Selected extract
Jorgenson noted that what applied at the level of the overall US economy also applies at the level of individual industries: 'The perspective on US economic growth suggested by the results… emphasises the contribution of mobilisation of resources within individual industries rather than productivity growth. The explanatory power of this perspective is overwhelming at the sectoral level. For 46 of the 51 industrial sectors… the contribution of intermediate, capital and labour inputs is the predominant source of output growth.'[14]

As Jorgenson concluded in his comprehensive 2009 survey of The Economics of Productivity: 'Turning to the sources of the US growth acceleration after 1995, Jorgenson, Ho, Samuels and Stiroh… find that the contribution of capital input was by far the most important.' Considering post-World Ear II economic development as a whole Jorgenson similarly concluded in his 2009 survey: 'Although the role of innovation is often described as the predominant source of economic growth, the growth of productivity was far less important than the contributions of capital and labour inputs to US economic growth.'

Intermediate inputs and the division of labour

One of the advances in modern econometric techniques that has been introduced is the ability to attribute US economic growth to individual industries. Such analysis necessarily involves analysing intermediate inputs into individual sectors as well as the overall contribution of capital and labour inputs to economic growth.

In this regard one of the most important of findings, from the point of view of considerations analysed above, was that regarding intermediate inputs – i.e. inputs into one industry from another.

Exercises to complete
1/ Reproduce the passage on US economic growth word for word, everything from "One of the advances" down to "to economic growth.".
2/ In the passage on US economic growth, in how many of the 51 industrial sectors was the contribution of intermediate, capital and labour inputs the predominant source of output growth?
3/ Can you condense the paragraph of the passage on US economic growth that begins "One of the advances in modern econometric techniques" into a shorter form that keeps its main facts?

Material supplied
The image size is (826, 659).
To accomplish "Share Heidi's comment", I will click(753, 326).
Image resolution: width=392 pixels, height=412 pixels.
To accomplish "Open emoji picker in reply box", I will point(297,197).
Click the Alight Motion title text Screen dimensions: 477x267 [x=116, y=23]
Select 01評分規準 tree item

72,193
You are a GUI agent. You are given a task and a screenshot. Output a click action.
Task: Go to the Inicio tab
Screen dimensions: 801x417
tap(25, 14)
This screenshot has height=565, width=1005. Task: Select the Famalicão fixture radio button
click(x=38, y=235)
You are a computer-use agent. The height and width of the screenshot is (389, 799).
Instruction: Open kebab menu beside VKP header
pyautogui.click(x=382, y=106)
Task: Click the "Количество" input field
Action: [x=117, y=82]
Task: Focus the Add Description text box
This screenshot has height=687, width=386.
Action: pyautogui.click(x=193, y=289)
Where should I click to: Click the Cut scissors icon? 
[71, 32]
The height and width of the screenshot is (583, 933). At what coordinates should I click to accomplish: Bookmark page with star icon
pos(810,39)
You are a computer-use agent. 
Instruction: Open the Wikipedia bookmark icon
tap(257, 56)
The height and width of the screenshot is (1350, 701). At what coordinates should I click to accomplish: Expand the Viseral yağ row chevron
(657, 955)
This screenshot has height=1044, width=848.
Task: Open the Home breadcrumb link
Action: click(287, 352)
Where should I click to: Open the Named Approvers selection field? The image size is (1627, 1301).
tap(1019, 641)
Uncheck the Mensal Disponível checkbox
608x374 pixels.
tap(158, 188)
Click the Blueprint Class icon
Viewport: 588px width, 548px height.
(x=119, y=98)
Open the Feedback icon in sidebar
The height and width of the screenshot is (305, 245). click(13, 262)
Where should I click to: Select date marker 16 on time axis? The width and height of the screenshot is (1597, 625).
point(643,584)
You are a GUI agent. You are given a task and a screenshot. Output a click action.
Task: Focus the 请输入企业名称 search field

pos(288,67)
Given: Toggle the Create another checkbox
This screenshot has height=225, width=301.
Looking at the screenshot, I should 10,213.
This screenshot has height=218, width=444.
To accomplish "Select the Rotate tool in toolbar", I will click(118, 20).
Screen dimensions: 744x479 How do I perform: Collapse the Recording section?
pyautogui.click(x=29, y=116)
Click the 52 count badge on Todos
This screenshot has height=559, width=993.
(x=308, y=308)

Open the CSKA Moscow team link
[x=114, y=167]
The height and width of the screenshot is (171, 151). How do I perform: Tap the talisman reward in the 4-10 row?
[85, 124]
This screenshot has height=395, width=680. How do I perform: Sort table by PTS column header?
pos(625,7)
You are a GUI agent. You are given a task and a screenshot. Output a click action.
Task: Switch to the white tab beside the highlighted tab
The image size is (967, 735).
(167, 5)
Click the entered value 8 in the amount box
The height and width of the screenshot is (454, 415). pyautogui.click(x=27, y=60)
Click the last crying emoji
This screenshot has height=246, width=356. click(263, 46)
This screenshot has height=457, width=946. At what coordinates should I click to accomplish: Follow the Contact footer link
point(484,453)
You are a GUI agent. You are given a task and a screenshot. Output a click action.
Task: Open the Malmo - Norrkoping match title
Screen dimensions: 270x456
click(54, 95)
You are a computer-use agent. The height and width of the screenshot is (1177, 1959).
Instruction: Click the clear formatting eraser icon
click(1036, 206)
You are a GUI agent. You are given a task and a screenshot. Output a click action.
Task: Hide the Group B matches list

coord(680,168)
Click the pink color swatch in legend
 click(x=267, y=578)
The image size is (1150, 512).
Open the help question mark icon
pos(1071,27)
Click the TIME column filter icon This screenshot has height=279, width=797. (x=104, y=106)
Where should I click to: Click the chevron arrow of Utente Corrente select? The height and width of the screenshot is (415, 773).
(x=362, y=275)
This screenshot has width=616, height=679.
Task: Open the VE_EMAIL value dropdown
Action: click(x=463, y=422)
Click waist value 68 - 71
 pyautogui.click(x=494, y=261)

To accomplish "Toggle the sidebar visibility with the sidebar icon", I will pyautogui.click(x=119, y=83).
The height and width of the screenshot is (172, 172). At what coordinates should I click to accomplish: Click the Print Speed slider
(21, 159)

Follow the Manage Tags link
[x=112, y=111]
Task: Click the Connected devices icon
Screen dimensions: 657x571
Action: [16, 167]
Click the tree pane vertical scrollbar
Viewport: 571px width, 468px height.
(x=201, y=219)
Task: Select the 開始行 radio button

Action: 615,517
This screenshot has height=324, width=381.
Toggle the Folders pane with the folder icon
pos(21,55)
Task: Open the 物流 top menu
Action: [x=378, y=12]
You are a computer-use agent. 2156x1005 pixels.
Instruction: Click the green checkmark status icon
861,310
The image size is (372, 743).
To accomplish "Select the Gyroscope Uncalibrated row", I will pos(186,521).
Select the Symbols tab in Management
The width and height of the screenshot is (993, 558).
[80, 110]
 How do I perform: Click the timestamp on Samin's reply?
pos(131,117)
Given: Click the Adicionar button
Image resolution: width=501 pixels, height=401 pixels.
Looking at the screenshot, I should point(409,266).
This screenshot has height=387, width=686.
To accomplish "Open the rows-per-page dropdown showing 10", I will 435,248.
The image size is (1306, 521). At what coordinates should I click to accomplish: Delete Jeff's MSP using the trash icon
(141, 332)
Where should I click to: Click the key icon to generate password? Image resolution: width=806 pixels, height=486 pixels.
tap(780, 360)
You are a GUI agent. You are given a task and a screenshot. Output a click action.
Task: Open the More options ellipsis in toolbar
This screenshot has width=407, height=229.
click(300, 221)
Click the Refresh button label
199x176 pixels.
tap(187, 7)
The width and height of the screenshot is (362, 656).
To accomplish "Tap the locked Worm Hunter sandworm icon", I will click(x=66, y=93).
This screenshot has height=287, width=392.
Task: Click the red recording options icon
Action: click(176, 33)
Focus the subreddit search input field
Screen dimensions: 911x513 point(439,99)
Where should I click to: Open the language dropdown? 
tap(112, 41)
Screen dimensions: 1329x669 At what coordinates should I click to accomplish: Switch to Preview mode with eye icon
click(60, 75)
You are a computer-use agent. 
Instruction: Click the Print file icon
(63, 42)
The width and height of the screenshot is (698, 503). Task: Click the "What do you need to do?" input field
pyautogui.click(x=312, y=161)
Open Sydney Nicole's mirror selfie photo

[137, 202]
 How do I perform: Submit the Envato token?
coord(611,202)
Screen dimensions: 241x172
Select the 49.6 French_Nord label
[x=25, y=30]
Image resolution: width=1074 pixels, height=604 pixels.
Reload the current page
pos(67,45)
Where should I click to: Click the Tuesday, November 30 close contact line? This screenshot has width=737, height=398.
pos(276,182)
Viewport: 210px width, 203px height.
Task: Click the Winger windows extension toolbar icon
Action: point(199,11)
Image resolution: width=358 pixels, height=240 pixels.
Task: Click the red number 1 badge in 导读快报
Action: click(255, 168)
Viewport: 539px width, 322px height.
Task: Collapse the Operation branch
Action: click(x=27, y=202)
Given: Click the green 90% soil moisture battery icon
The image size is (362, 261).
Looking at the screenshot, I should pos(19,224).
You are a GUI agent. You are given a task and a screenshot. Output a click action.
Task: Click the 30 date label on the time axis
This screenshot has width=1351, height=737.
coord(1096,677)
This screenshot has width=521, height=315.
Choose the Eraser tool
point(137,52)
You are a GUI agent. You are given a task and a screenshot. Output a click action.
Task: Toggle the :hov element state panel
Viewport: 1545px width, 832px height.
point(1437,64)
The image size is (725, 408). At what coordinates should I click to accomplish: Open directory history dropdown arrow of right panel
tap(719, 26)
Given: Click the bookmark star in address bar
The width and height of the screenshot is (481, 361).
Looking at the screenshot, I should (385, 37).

Expected outputs
1/
One of the advances in modern econometric techniques that has been introduced is the ability to attribute US economic growth to individual industries. Such analysis necessarily involves analysing intermediate inputs into individual sectors as well as the overall contribution of capital and labour inputs to economic growth.

2/ In 46 of the 51 sectors.

3/ Modern econometric techniques can now attribute US economic growth to individual industries. Doing so requires analyzing intermediate inputs into each sector alongside the overall contribution of capital and labour inputs.